Question

A car is fitted with an energy-conserving flywheel, which in operation is geared to the driveshaft so that it rotates at 237 rev/s when the car is traveling at 86.5 km/h. The total mass of the car is 822 kg, the flywheel weighs 194 N, and it is a uniform disk 1.08 m in diameter. The car descends a 1500-m long, 5 degrees slope, from rest, with the flywheel engaged and no power supplied from the motor. Neglecting friction and the rotational inertia of the wheels, find the angular acceleration of the flywheel at the bottom of the slope.

Answer 1

I found the angular velocity and speed of the car at the bottom of the slope, using energy approach
w = 825 rad/s
v = 13.3 m/s
but I am stuck with the angular acceleration. Does anybody know what method to use to find it in this case?

Answer 2

If the slope is constant, there will be no angular acceleration of the car.

Angular acceleration is defined as the rate of change of the angular velocity. Angular velocity is defined as the rate of change of the angle of the car, in this example. If the slope is a constant 5 degrees, then \[\theta = 5\]\[\dot \theta = 0\]\[\ddot \theta = 0\]

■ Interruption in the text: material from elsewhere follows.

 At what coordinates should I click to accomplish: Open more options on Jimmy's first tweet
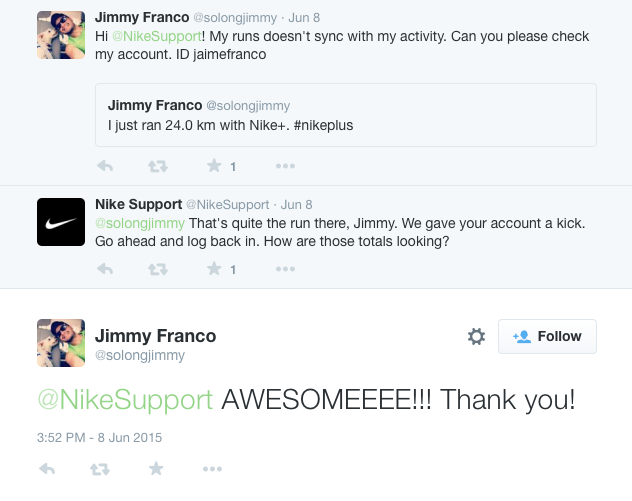point(285,166)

The angular acceleration of the flywheel is a different story.

Answer 3

@eashmore Oh sorry! I've made a mistake in question, originally we are asked of the angular acceleration of the flywheel. I've corrected the question.

Answer 4

Okay. That makes more sense. Let me walk you through it.

I like to begin dynamics problems by defining the knowns, then the kinematic relationships, then coming up with kinetic equations of motion.

We know from the problem statement that \[\dot \theta = 237 \rm {rev \over s}\]when\[\dot x = 86.5 \rm {km \over hr} = 24.03 \rm {m \over s}\]
We need to determine the moment of inertia of the flywheel. For a disk, \[I = {m_{f}r_f^2 \over 2}\]where \(m_f\) is the mass of the flywheel and \(r_f\) is the radius of the flywheel. The mass of the flywheel is\[m_f = {W_f \over g}\] where \(W_f\) is the weight of the flywheel and g is acceleration due to gravity.

Now, let's define the kinematic relationship that relates the angular velocity of the flywheel and the velocity of the car.
\[\dot \theta = {\dot x \over r}\]
and for acceleration\[\ddot \theta = {\ddot x \over r}\]
Therefore, \[r = {\dot x \over \dot \theta} = {\ddot x \over \ddot \theta}\]\(r\) is the gear ratio between the wheels and the flywheel.


Let's set up the equations of motion of the car. Assuming there is no rolling resistance or wind resistance, \[m_c \ddot x = F_g\]

And the equations of motion of the flywheel\[I \ddot \theta = \tau = F_g \cdot r\]

The force of gravity, which drives the car down the slope, is defined as\[F_g = m_c g \sin(5^\circ)\]\[\therefore m_c \ddot x = m_c g \sin(5^\circ) \rightarrow \ddot x = g \sin(5^\circ)\]Rewritting the EOM for the flywheel \[I \ddot \theta = m_c g \sin(5^\circ) \cdot \left [ \ddot x' \over \ddot \theta' \right]\]
Here \(\ddot x'\) and \(\ddot \theta '\) are the values given in the problem statement.\[I \ddot \theta = m_c g \sin(5^\circ) \cdot \left [ 24.03 \over 237 \cdot 2 \pi \right]\]

Answer 5

I get \ddot \theta = 3.94 rad/s^2
while the answer is 3.65 rad/s^2
What am I doing wrong?

Answer 6

@eashmore
There was a mistake in your considerations
\[m_c\ddot x= F_g\] is wrong
This equation doesn't take into account the motion of the flywheel, it describes the motion of the car as if it were moving without it.
So if to consider the motion of the flywheel we will get
\[\frac {I\alpha}{r_{gear}}+m_ca=F_g\]
Then I get exactly what my textbook demands
\[\alpha=3.65\frac{rad}{s^2}\]
Anyway thank you for the help! I really appreciate it!